NVIDIA CEO Jensen Huang has proposed an unconventional solution to one of artificial intelligence’s most pressing challenges: the enormous energy requirements for training advanced AI models. Rather than building data centers near population centers and straining existing power grids, Huang suggests a paradigm shift—training AI in remote locations with abundant renewable energy, then deploying the trained models wherever they’re needed. His vision reframes the geography of AI infrastructure around energy availability rather than human proximity.

“AI doesn’t care where it goes to school,” Huang explained. “The world actually has an abundance of energy. It’s just in the wrong place. The amount of energy that we get from the sun, the amount of energy we get from thermal, from sustainable energy is quite high. It’s just in the wrong place. It’s in places where people don’t live. They’re in deserts. They’re in places that are quite cold. They’re in places that are not the most delightful places with wonderful climate and beachfront properties and things like that.”
Huang’s proposal is straightforward in its logic: “We need to go make sure that those areas have power generation capabilities. Then we can put data centers there. We could train our AI models there. And when they ‘graduate’, we bring the AI models back and use it wherever we like to use it.”
The NVIDIA chief emphasized that this approach eliminates the need for complex energy storage infrastructure. “I think in the future you’ll probably see data centers being built in countries that are currently far away from population, far away from the power grid. And there’s no reason to build batteries. Just use the energy, train AI models, and bring the trained AI model back to population.”
By decoupling AI training from deployment, the technology industry could tap into vast renewable energy resources in inhospitable regions—solar farms in deserts, wind installations in remote coastal areas, or geothermal plants in volcanic regions—without the logistical challenges of transmitting that power across continents or storing it in massive battery arrays. Once trained, AI models are essentially software that can be transmitted digitally anywhere in the world instantaneously, making the physical location of training infrastructure irrelevant to end users.
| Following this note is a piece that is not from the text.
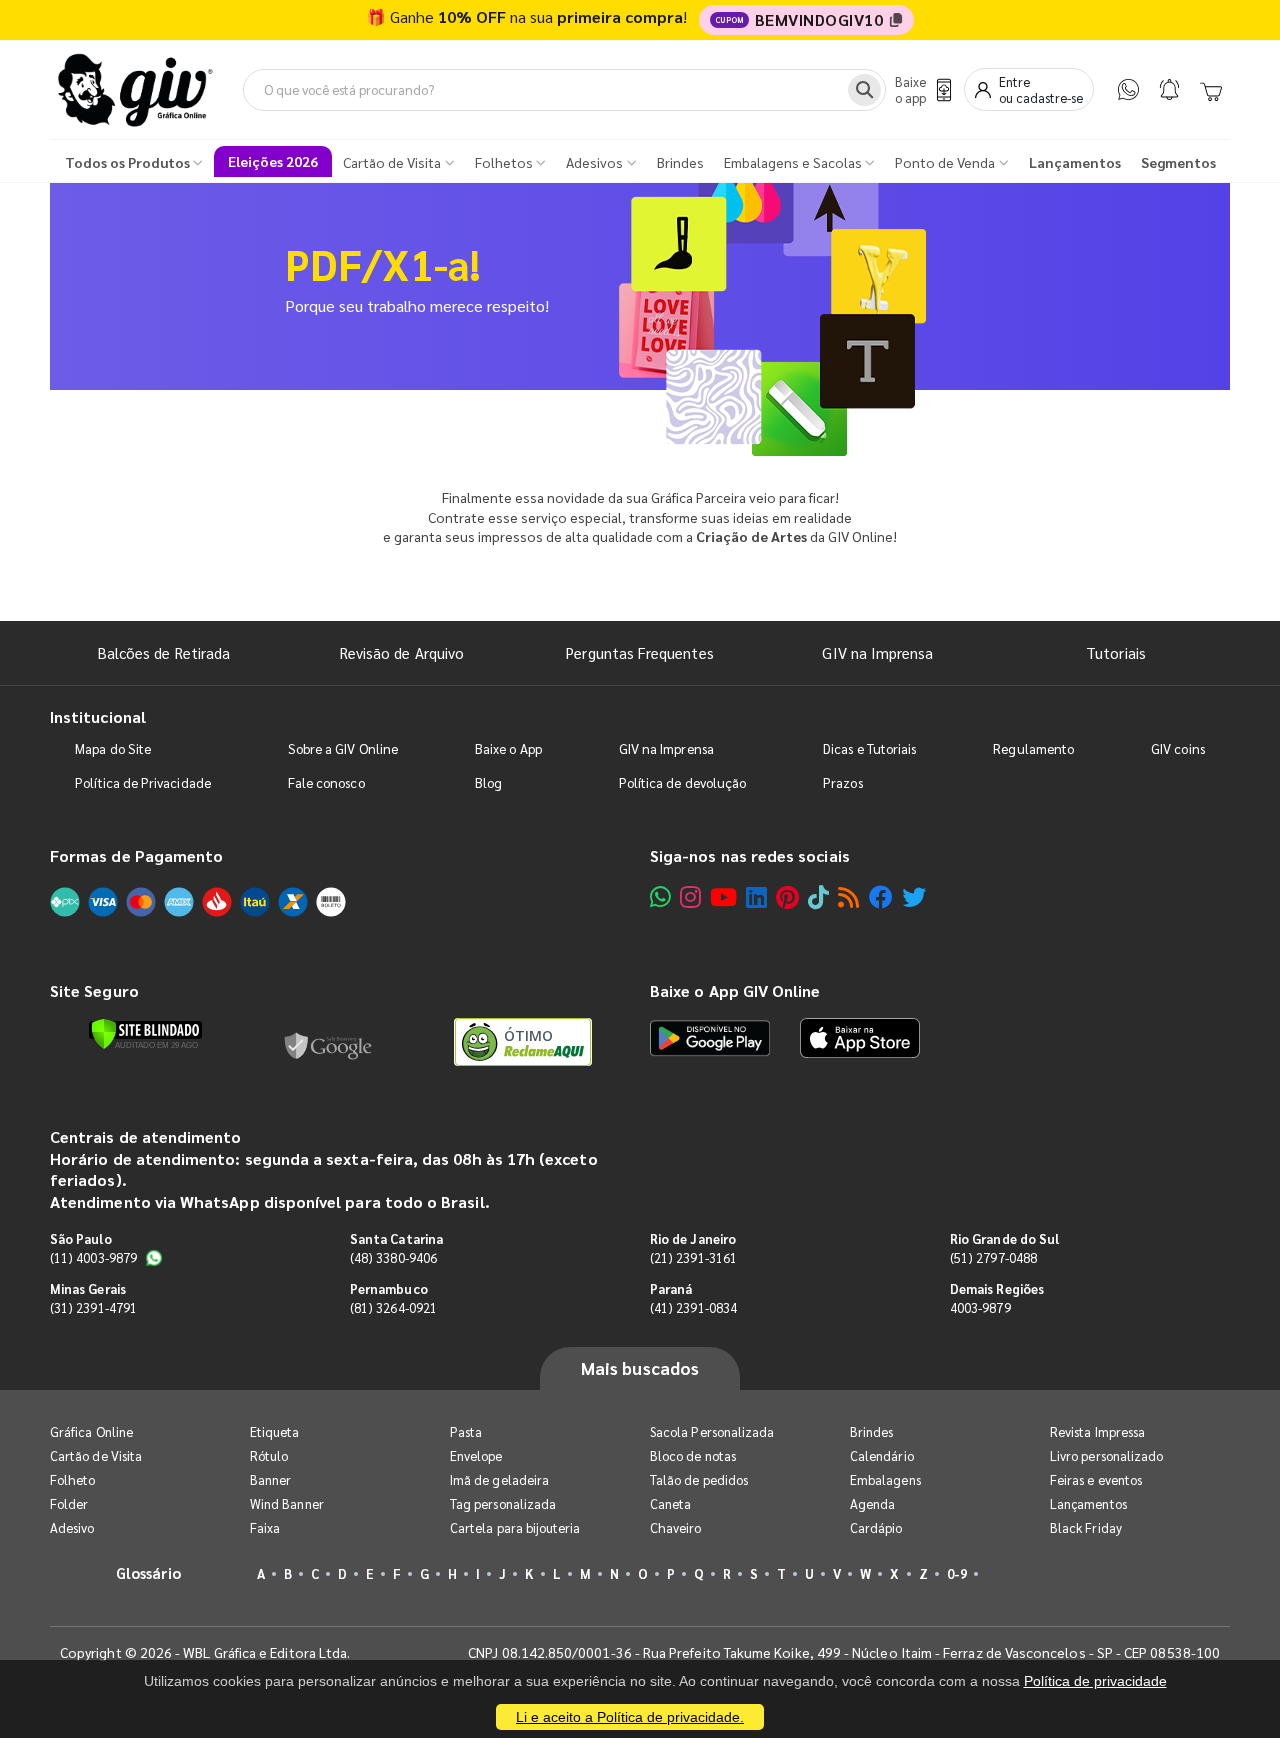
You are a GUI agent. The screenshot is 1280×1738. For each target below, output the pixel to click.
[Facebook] (881, 896)
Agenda (872, 1503)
This concept of remote AI infrastructure is gaining traction beyond Earth itself. Amazon founder Jeff Bezos recently predicted that AI data centers would be operating in space within 20 years, taking the logic of remote training to its ultimate conclusion. Notably, NVIDIA has backed this vision with capital, funding Starcloud, a startup developing space-based AI data center technology. These orbital facilities would harness unfiltered solar energy and eliminate cooling costs in the vacuum of space, while keeping power-hungry operations literally above the demands of terrestrial energy grids. As AI models continue to grow in size and capability, Huang’s philosophy of training where energy is abundant—whether in Earth’s deserts or in orbit—may become not just practical, but essential.